**STATED TASK:** Copy the items word for word, from the very first one down through the line containing "click(501, 53)", including that line.
%%
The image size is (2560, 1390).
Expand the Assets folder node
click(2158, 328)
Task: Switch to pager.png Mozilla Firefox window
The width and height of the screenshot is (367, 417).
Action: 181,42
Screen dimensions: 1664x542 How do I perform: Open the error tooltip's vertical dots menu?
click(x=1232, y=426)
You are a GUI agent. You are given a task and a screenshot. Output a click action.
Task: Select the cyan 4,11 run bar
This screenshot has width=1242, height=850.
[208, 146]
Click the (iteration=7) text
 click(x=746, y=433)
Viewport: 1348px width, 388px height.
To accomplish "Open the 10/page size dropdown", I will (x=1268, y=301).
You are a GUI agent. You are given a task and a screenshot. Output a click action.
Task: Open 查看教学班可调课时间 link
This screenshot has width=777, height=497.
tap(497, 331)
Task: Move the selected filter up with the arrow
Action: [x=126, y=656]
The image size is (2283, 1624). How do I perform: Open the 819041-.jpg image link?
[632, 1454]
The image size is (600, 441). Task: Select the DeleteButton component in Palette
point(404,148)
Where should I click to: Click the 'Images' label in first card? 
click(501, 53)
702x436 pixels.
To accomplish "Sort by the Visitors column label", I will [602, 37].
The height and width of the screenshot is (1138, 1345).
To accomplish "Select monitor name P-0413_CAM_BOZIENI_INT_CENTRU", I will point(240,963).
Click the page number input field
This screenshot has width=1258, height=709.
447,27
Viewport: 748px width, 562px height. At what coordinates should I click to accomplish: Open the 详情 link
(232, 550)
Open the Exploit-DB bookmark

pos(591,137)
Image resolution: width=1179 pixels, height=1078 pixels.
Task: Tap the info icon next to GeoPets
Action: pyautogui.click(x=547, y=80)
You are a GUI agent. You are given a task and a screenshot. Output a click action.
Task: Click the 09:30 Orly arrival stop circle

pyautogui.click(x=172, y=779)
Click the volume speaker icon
%%
**FINAL ANSWER:**
The image size is (2560, 1390).
Expand the Assets folder node
click(2158, 328)
Task: Switch to pager.png Mozilla Firefox window
The width and height of the screenshot is (367, 417).
Action: 181,42
Screen dimensions: 1664x542 How do I perform: Open the error tooltip's vertical dots menu?
click(x=1232, y=426)
You are a GUI agent. You are given a task and a screenshot. Output a click action.
Task: Select the cyan 4,11 run bar
This screenshot has width=1242, height=850.
[208, 146]
Click the (iteration=7) text
 click(x=746, y=433)
Viewport: 1348px width, 388px height.
To accomplish "Open the 10/page size dropdown", I will (x=1268, y=301).
You are a GUI agent. You are given a task and a screenshot. Output a click action.
Task: Open 查看教学班可调课时间 link
This screenshot has width=777, height=497.
tap(497, 331)
Task: Move the selected filter up with the arrow
Action: [x=126, y=656]
The image size is (2283, 1624). How do I perform: Open the 819041-.jpg image link?
[632, 1454]
The image size is (600, 441). Task: Select the DeleteButton component in Palette
point(404,148)
Where should I click to: Click the 'Images' label in first card? 
click(501, 53)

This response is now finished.